SOLS faculty and graduate student earn FWA awards for mentorship and research



From left, this year's FWA award recipients from SOLS: Emilia Martins, Katey Cooper and Sammie Harker.


Gabi Harrod
May 23, 2024

Each year, the Arizona State University Faculty Women’s Association (FWA) recognizes outstanding faculty mentors and distinguished graduate students at their annual awards program.

The FWA is an organization dedicated to providing support for faculty success and innovation at ASU. Since its founding in 1954, the FWA has served as an important resource to all faculty through our programming, advocacy efforts and special networking events.

A mark of a great leader is the support and guidance that they provide to others through mentorship. The Outstanding Faculty Mentor Award seeks to recognize faculty members who have demonstrated outstanding mentorship to students or to other faculty members, or both, particularly women and other underrepresented groups.

The Distinguished Graduate Student Achievement Award recognizes doctoral and master’s degree candidates who have distinguished themselves through exceptional scholarship, research, creative activities and noteworthy performance in leadership and service.

This year, two faculty members from the School of Life Sciences and one graduate student were awarded FWA awards for their outstanding mentorship and research.

headshot of a woman with glasses and long brown hair
Professor Emilia Martins

Emilia Martins

Outstanding Faculty Mentor Award

Professor Martins studies behavioral evolution by mapping the ancient history of lizard communication in the southwestern U.S. and by studying how sensory systems impact social behavior and resilience to climate change in the biomedically-important zebrafish. Martins' research program asks about the evolution of complex behavioral phenotypes, and how evolutionary forces have interacted over long periods of time to shape phenotypic change. Her lab has pioneered the use of phylogenetic comparative methods to infer the evolutionary mechanisms underlying phenotypic evolution, and has also contributed substantially to our understanding of how different sensory systems intertwine to produce and to perceive animal communicative signals.

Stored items

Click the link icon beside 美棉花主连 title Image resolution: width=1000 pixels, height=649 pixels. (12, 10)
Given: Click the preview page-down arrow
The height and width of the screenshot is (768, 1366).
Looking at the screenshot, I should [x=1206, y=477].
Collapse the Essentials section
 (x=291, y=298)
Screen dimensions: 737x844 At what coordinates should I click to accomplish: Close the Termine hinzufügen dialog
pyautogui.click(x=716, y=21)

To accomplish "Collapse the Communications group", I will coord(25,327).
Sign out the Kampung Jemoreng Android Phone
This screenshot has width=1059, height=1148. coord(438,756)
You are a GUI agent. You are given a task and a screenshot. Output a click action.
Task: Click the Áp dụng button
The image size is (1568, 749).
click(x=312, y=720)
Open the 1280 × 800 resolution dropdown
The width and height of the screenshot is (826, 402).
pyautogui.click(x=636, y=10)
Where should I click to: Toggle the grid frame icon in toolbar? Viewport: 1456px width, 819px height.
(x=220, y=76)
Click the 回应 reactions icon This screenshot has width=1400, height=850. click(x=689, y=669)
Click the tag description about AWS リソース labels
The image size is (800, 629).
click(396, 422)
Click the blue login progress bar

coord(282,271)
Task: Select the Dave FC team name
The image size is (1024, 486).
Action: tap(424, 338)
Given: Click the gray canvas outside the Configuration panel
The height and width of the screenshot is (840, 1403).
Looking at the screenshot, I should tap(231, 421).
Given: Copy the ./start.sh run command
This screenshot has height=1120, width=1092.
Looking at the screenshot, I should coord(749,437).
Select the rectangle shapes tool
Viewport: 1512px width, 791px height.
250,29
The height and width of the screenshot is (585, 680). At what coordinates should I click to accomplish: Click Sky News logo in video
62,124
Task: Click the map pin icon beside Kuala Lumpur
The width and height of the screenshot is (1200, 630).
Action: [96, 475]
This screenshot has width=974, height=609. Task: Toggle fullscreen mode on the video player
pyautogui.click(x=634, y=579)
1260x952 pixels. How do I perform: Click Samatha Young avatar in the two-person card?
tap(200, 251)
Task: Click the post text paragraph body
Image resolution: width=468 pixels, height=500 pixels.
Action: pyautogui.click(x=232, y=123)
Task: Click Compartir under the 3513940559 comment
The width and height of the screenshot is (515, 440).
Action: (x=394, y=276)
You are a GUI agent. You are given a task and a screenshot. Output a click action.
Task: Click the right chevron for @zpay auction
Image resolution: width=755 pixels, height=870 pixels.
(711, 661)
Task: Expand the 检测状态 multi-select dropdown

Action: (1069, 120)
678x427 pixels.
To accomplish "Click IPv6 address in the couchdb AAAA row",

- Work order:
Please write what comes next in the article on the SOLS FWA awards, picking up after its last sentence. The records play no part here.

- Written answer:
Martins says that "there’s nothing more fulfilling than interacting with early career scientists. This award was a very welcome and unexpected recognition of work that I’ve thoroughly enjoyed doing!"

Headshot of a woman smiling with brown hair and a black shirt
Professor Katey Cooper

Katey Cooper

Outstanding Faculty Mentor Early Career Award

Katey Cooper is an undergraduate/graduate biology education researcher. The Cooper Lab studies how science learning environments affect undergraduate/graduate mental health, and in turn, how students' mental health impacts their experiences in science learning environments.

"The outstanding faculty mentor award is really meaningful to me because I'm only in this position because of all of the mentors in my life who invested in me along the way," says Cooper. "I learned from their examples how to intentionally guide students to be exemplary researchers while ensuring that they have the psychosocial support that they need as they push themselves beyond their perceived limitations. I'm very grateful for the role my mentors have played in my career, and that I can impart what they taught me to the next generation of students."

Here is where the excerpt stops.